Meal Frequency is a hot topic these days in the fitness and weight loss community. The big question is, how many meals should you eat per day? Everywhere you look you are being told to eat 4-8 times per day to keep your metabolism going and make sure your are burning enough calories.
I think most people are misunderstanding the science behind this concept. The following video is a quick demonstration about the TEF or Thermic Effect of Food also known as DIT or Dietary Induced Thermogenesis.
This specific example is taken from Lyle McDonald’s website Body Recomposition and discusses the topics of meal frequency and human metabolism.
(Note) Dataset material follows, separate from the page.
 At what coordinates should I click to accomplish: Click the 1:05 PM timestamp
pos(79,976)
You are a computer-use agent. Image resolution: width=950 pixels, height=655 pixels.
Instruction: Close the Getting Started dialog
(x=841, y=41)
Correct Meal Frequency = Small, Frequent Meals
Many people who eat several small meals daily actually consume fewer calories. A small meal, for instance, may consist of fruit and plain yogurt or fresh veggies dipped in hummus. These low-calorie foods are packed with fiber and nutrition that supply energy and keep you feeling fuller for longer.
If you’ve paid attention to modern day fitness and nutrition advice over the past decade, I’m sure you’ve heard someone say that eating multiple small meals throughout the day is the ticket to fat loss.
This notion originated with a study published in 1964 where researchers found that eating small, frequent meals throughout the day enhanced fat loss and helped with weight management.
Researcher have continued to look at this finding adding that there may be a relationship between eating frequency and your risk for obesity due to positive effects on appetite regulation, improved glucose tolerance, and an increased thermic effect.
Meal Frequency and Metabolism
Although there is no solid evidence that eating many small meals throughout the day boosts metabolism, the eating technique does have other benefits, especially for people who are trying to lose weight or manage high cholesterol or diabetes.
Having many small meals can help you make healthier choices, and avoid overeating, and will also stabilize blood sugar throughout the day.
Metabolism is a term used to describe many biochemical processes, particularly those that involve energy production. One of the biggest myths about metabolism is that it may be boosted by eating many small meals each day instead of the traditional three meals.
Research shows this is simply not true. However, people who eat many small meals throughout the day tend to lose weight faster and maintain weight loss longer. The reason is not because of an increase in metabolism, but instead because of other benefits associated with having smaller meals.